#### Exercise
Transcribe, word for word, every line from the one containing "You are a GUI" through the final line of the records, and omit the pictures.

##### Input #####

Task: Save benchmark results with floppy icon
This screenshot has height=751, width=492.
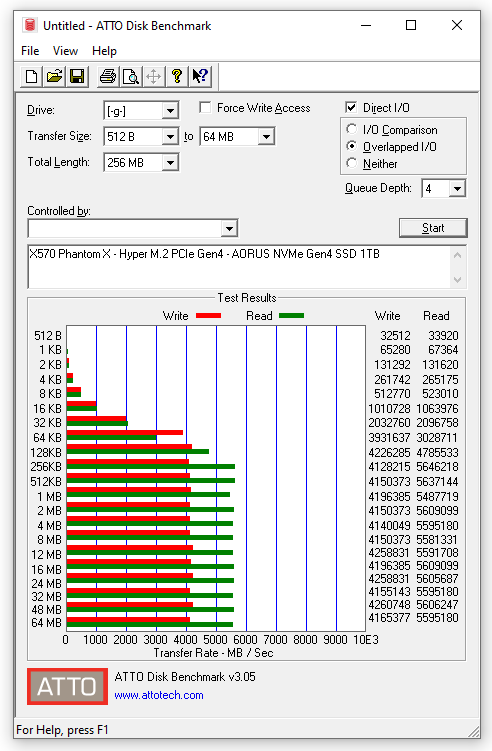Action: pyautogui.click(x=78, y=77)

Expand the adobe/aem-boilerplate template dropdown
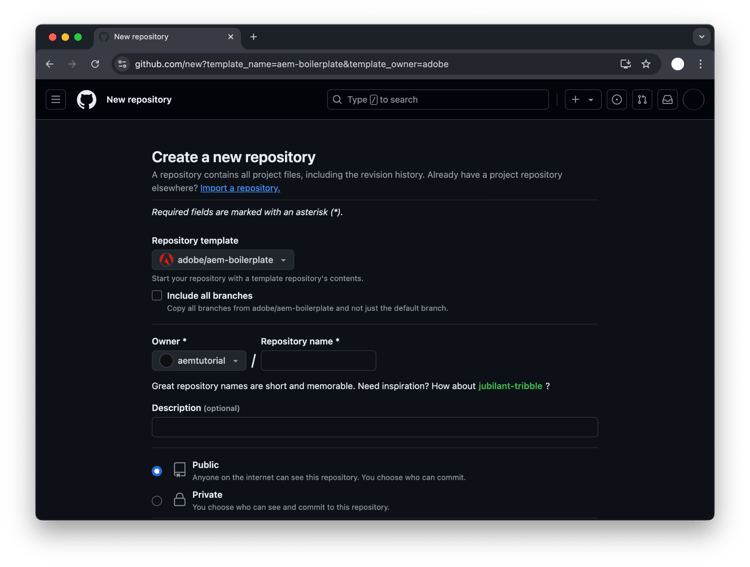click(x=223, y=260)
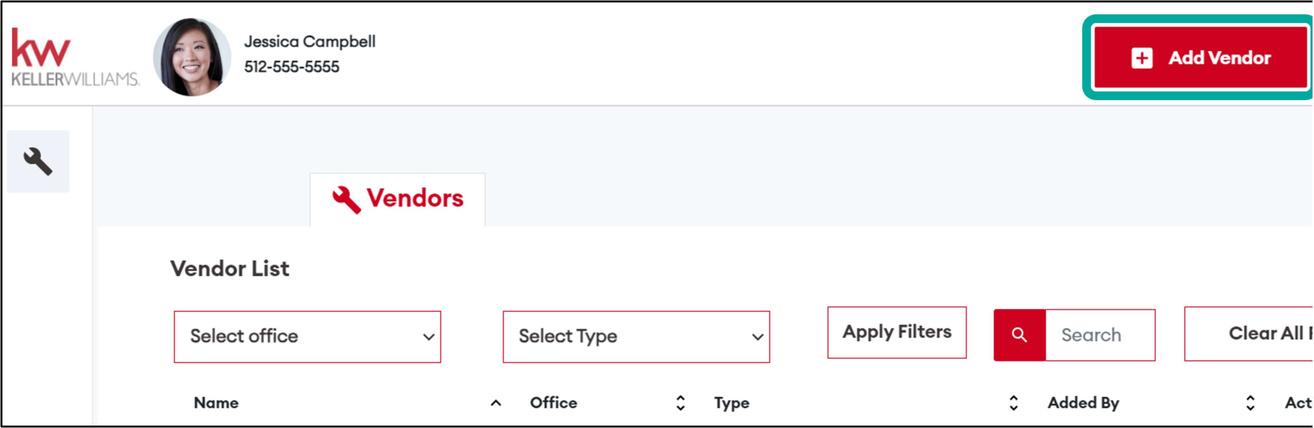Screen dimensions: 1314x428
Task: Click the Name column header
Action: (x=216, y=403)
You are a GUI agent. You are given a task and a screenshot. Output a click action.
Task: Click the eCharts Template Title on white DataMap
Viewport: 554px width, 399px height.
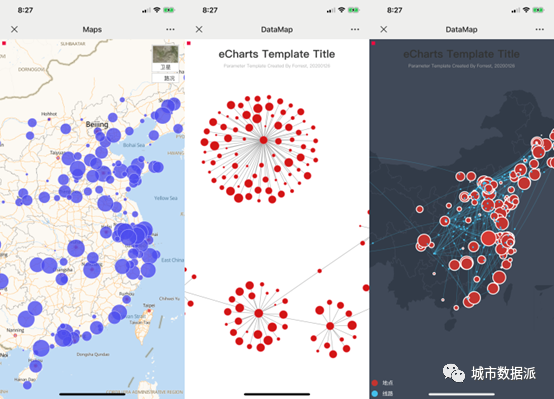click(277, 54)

#####

#### Solved problem
You are a GUI agent. You are given a task and a screenshot. Output a click action.
Task: Click the eCharts Template Title on white DataMap
Viewport: 554px width, 399px height.
click(277, 54)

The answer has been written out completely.